Chris Weitz is the director of "The Twilight Saga: New Moon," starring Robert Pattinson and Kristen Stewart. The film is released November 20 by Summit.

Director Chris Weitz’s success at adapting books for the screen, including About a Boy and The Golden Compass, made him an obvious choice for this project, says producer Wyck Godfrey. “Chris has a history of helming fantasy films with complex effects as well as intimate character studies, and he works well with young actors. But it is his appreciation of Stephenie Meyer’s books and characters that made him the perfect director for The Twilight Saga: New Moon.

“It was vital for us to really honor Stephenie’s creation and the fans that love the Twilight series,” Godfrey adds. “What we didn’t want to do was take her books and try to reinvent them. Chris fell in love with the books and he knew how to bring the story to life and keep it rooted in reality. That was essential. Even though these are fantasy creatures, the story feels like our world all the time.”

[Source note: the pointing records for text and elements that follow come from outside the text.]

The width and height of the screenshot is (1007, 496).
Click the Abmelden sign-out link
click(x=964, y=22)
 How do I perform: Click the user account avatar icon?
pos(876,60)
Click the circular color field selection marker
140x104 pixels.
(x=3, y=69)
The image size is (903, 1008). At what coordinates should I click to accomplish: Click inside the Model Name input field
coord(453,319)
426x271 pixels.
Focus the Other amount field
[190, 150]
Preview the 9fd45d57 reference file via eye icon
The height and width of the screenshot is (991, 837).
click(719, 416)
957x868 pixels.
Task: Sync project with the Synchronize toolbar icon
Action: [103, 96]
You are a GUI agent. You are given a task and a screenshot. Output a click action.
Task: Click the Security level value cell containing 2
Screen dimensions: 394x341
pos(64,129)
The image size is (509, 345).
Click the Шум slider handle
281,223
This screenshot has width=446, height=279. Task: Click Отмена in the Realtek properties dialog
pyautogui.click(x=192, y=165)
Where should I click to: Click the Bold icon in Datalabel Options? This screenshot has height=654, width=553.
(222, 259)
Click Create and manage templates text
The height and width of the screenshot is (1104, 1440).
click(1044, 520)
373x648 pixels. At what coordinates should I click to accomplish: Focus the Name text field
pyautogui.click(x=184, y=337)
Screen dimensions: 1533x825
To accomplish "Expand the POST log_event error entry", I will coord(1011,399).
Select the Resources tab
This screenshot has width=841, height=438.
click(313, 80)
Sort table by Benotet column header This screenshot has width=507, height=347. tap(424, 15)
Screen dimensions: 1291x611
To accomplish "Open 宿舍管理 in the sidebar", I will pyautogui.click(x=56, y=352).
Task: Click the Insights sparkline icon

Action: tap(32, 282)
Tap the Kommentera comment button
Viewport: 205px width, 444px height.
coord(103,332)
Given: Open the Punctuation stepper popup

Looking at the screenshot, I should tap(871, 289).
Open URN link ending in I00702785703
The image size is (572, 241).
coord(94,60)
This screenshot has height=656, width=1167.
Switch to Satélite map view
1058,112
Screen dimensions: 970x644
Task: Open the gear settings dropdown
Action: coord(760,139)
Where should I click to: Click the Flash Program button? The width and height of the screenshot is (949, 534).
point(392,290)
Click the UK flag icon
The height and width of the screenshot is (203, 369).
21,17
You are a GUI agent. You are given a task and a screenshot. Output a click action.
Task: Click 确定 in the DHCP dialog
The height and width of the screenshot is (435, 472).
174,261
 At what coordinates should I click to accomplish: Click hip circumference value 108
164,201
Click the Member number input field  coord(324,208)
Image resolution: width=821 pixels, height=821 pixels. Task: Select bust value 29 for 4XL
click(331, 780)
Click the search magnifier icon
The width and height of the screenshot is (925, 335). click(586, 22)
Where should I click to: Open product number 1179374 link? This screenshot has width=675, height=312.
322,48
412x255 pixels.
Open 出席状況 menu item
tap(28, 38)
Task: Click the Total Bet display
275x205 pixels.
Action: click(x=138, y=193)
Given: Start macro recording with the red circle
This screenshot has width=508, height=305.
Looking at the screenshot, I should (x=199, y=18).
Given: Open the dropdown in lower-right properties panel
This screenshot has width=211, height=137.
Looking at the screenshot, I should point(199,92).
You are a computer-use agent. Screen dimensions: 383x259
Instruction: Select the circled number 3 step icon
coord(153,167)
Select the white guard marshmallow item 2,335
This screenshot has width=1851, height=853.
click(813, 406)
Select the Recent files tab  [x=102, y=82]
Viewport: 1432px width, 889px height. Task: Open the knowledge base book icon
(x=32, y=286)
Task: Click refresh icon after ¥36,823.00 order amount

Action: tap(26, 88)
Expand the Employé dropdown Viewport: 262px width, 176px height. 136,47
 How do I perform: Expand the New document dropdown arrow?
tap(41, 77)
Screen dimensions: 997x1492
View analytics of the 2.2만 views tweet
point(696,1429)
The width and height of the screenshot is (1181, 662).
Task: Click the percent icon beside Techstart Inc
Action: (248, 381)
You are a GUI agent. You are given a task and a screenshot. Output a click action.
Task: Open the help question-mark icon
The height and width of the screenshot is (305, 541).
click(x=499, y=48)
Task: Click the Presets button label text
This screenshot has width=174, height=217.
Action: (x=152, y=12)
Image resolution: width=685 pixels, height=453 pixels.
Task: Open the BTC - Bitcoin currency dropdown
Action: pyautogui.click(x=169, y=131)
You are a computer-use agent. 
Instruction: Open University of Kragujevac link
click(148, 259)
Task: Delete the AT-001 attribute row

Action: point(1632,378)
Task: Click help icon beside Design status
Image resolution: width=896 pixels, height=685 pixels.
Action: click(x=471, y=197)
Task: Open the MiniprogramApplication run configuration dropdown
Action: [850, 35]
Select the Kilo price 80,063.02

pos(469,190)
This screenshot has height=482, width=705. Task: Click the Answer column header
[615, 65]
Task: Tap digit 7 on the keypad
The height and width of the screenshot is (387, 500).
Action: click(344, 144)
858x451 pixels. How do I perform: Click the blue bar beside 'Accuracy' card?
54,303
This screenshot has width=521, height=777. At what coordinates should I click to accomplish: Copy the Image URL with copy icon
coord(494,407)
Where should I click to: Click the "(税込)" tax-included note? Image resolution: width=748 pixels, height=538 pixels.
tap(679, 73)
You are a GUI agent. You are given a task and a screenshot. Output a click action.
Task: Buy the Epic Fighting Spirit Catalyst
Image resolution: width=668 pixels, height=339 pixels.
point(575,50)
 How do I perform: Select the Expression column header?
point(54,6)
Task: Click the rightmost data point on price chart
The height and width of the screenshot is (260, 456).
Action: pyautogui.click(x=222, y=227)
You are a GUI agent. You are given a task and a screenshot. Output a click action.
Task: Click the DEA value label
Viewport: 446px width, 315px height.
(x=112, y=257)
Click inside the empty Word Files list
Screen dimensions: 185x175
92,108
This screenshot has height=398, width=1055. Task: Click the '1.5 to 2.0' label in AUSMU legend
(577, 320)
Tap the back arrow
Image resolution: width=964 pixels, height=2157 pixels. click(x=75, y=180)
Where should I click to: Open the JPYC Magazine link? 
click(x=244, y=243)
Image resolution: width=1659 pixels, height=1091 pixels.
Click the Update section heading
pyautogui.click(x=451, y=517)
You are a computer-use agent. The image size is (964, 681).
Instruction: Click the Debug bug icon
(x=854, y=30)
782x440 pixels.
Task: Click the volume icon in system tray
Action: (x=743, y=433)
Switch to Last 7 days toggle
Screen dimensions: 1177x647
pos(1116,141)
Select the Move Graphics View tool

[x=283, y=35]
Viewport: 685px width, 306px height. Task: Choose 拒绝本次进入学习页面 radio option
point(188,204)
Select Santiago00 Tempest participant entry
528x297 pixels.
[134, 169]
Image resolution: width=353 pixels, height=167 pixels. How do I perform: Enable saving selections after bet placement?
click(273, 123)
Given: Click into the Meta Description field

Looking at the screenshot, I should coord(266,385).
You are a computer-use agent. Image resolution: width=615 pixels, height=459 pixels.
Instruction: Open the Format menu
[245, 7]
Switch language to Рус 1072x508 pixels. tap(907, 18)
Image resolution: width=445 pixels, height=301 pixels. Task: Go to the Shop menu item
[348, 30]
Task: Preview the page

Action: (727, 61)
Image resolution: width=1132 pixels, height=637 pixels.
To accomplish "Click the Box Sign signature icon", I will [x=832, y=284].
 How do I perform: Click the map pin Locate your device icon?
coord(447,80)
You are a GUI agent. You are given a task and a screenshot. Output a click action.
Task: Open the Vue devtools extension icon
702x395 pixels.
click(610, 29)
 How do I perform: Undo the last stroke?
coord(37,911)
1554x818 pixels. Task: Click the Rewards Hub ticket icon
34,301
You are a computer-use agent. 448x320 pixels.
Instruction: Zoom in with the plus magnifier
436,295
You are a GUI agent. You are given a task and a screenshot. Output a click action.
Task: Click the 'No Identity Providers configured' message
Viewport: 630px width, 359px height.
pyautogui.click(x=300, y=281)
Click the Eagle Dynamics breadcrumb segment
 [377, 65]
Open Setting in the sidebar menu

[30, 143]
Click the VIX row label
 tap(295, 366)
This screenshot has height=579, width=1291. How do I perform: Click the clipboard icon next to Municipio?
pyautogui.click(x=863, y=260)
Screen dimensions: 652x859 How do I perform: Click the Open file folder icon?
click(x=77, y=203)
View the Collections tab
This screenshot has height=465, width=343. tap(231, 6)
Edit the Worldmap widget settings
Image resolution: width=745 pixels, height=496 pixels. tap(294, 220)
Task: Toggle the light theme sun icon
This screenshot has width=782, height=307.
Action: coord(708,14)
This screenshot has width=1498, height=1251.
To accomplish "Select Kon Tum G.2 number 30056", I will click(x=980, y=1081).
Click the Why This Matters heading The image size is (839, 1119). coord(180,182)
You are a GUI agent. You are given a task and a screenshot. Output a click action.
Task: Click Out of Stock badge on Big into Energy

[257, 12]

Although Weitz was initially unfamiliar with the novels, he quickly became a fan. “I read the books,” the director says. “Then I went to see the first film with an audience, and I was so jazzed by the extraordinarily deep emotional reaction I saw. When I watch a film, I look for an overwhelming sense of being immersed in a universe, and this was a chance to do that. It’s a bit different from what I’ve done before, but it also draws on some of my experience.”

Weitz realized his foremost responsibility was to be faithful to the books. “I worked very, very hard at making sure things were just right in that sense,” he says. “The first film was such a phenomenon. The books were such a phenomenon. My first job was to respect the love that the fans of the books have for the book, and the love they transferred to the movie. There was no need to completely remake the world. We go different places this time, but we still retain respect for the fans.”

The director consulted the author regularly, even on minor issues, according to Meyer. “He was interested in the smallest things, like can this person wear shoes?” she says. “He checked on all the details. He wanted to make it like the book, and he was very, very cool about that.”

Having the author available was invaluable to Weitz. “With Lord of the Rings, no one could ask Tolkien what he originally had in mind,” says the director. “I could email Stephenie and ask practical questions like, ‘Do Jasper’s powers actually work on Bella?’ as well as larger metaphysical questions. It allowed me to make sure that at all points that we were keeping consistent with the books.”

Meyer appreciates Weitz’s diligence, saying, “He really listens. He’s very quiet and at the same time it’s very clear what he’s looking for. I felt my material was in good hands with him.”